Analysts for William Blair and BTIG initiated coverage of Alpha Teknova (NASDAQ:TKNO) with “outperform” and “buy” ratings, respectively, citing the company’s exposure to several large, rapidly growing markets.
“In our view, investing in Teknova represents an attractive way to gain diversified exposure to several high-growth markets, most notably cell and gene therapy (CGT), mRNA vaccines and therapies, and molecular diagnostics and genomics,” writes Matt Larew, an analyst with William Blair.
Mr.

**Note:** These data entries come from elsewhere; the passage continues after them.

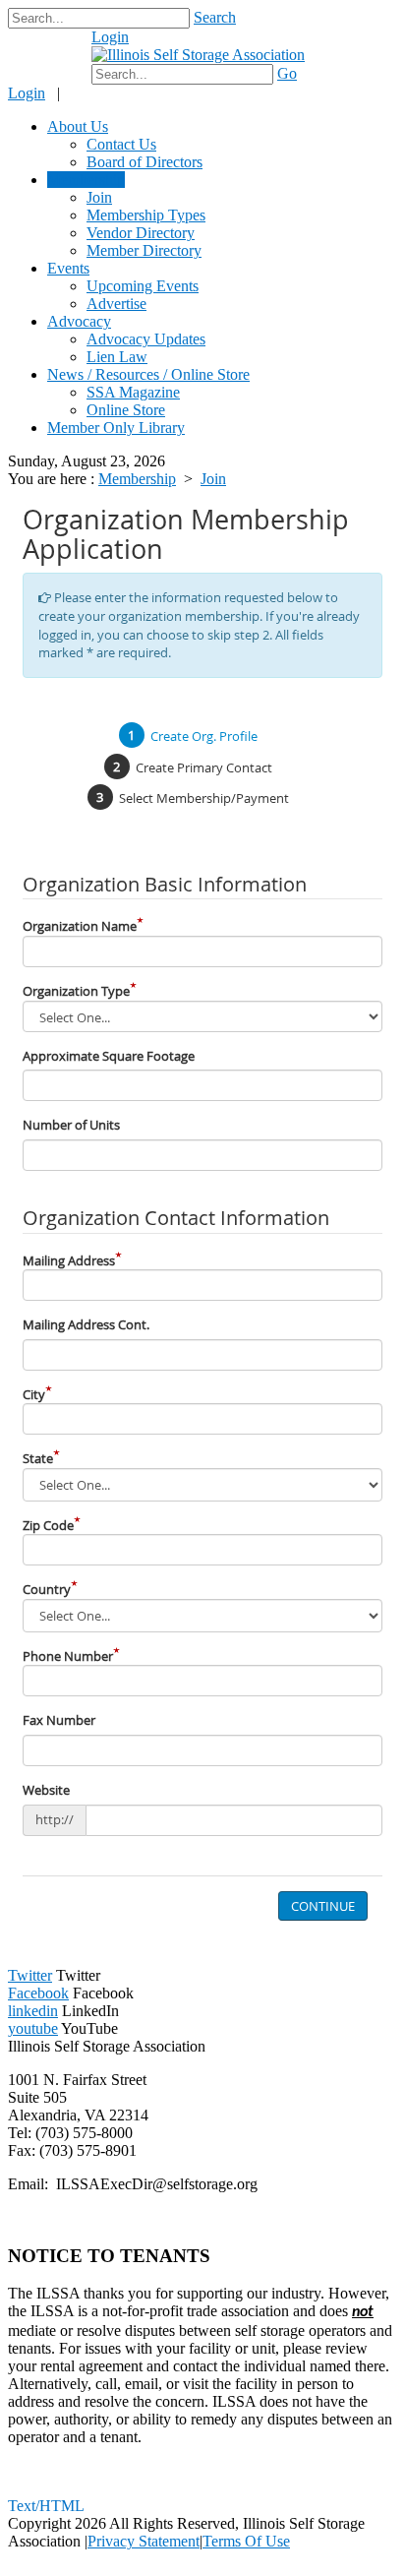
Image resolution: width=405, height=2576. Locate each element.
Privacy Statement (143, 2541)
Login (110, 37)
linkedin (33, 2010)
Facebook (38, 1993)
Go (287, 73)
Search (215, 17)
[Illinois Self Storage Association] (198, 54)
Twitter (30, 1975)
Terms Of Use (246, 2541)
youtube (33, 2028)
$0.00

Larew said Teknova believes that growth in these three areas will help drive its total addressable market opportunity to $11.9-billion in 2024 from $8.2-billion in 2020.

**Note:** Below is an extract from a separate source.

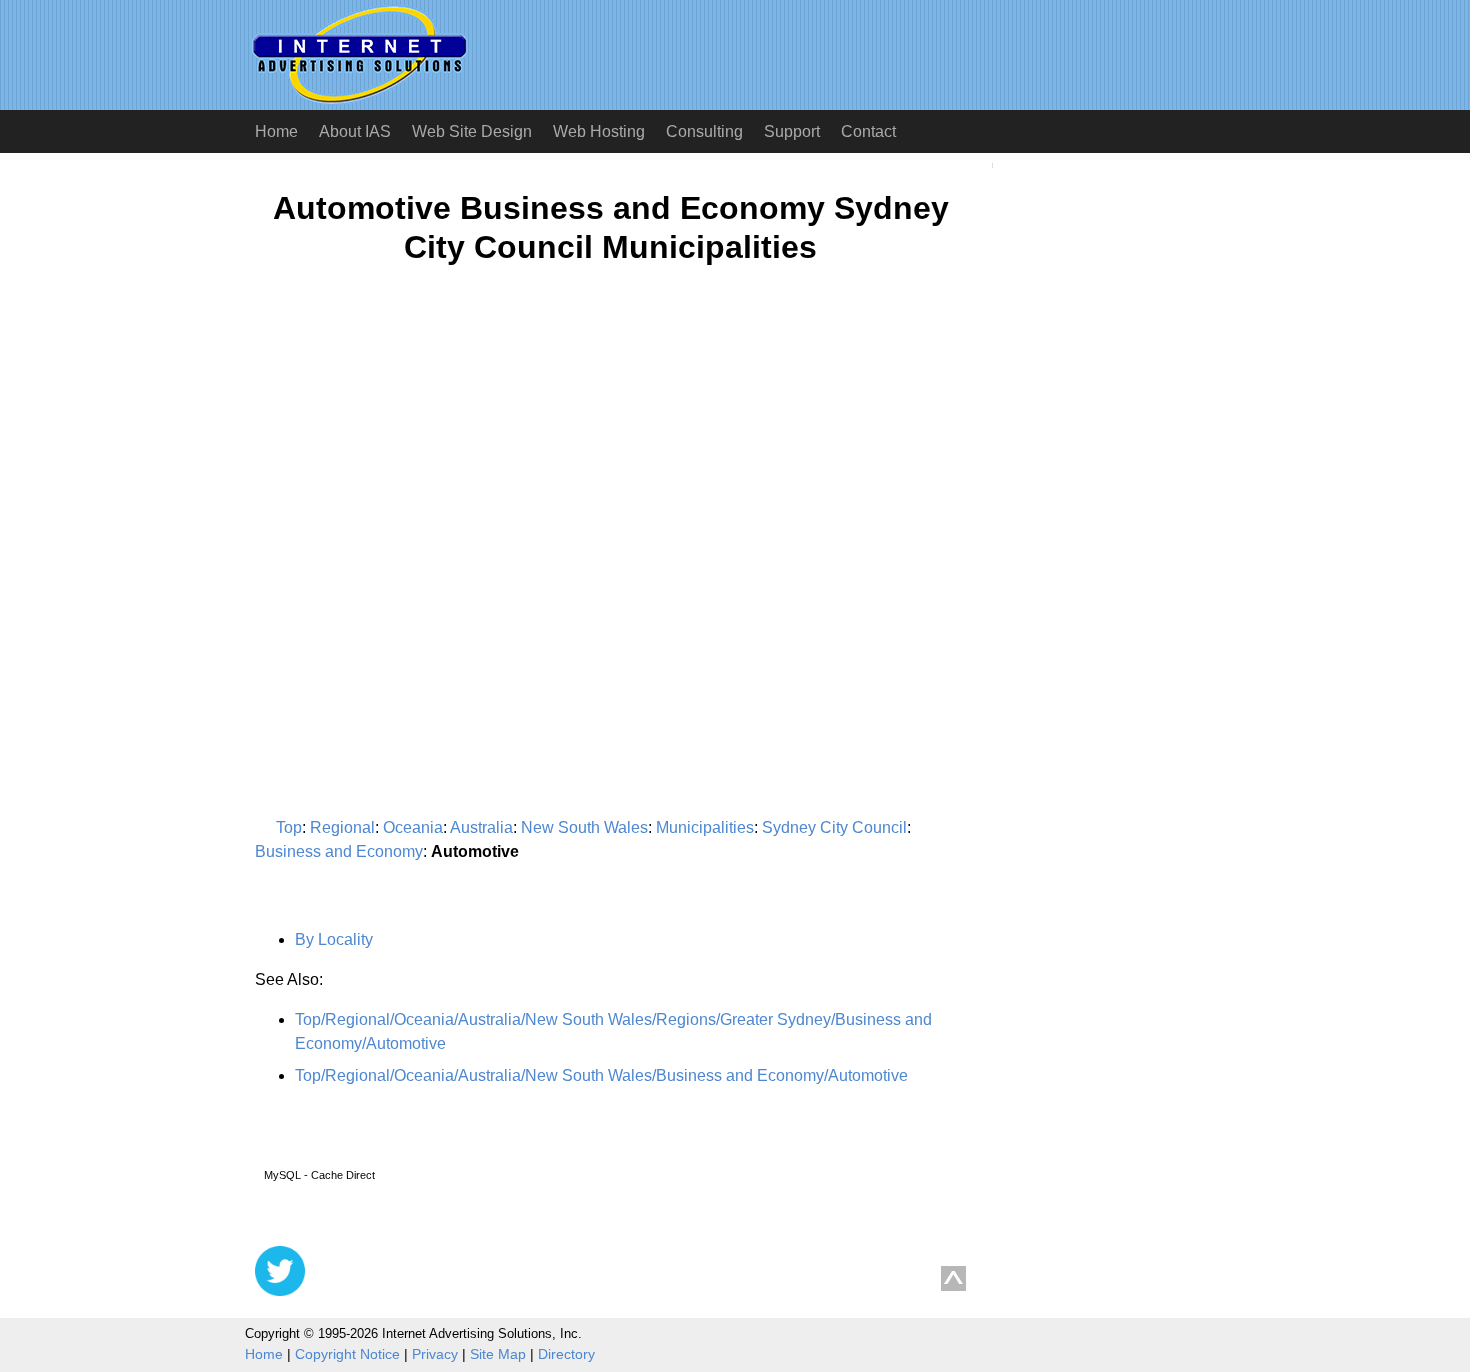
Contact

The portion of the CGT market addressable by Teknova was $600-million in 2020 and is expected to grow at a 38% compound annual rate to $3-billion in 2025.

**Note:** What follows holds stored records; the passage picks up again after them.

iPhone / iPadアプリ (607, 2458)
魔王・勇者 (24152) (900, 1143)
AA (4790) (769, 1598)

“We believe the flexibility and speed of the company’s production processes represent a sustainable competitive advantage that should allow it to capitalize on the need for high-quality, customized products and short turnaround times,” Mr. Larew said.
Sung Ji Nam of BTIG said Teknova’s value proposition is providing quality, custom, made-to-order reagent products at both small research project scale to large commercial production scale in industry-leading turnaround times, “leveraging the company’s proprietary, highly adaptable manufacturing processes developed over more than two decades.”
Ms. Nam’s price target for Teknova is $26. The stock closed at $18.06 on July 19.
Teknova currently has about 3,000 active customers spanning biotech/pharma companies, contract development and manufacturing organizations, in vitro diagnostic companies, and academic/government institutions.
She said that with more than 65 CGT customers currently and CGT-related sales representing about 20% of 2020 revenue, “we believe Teknova is well positioned for strong double-digit revenue acceleration over the next several years.”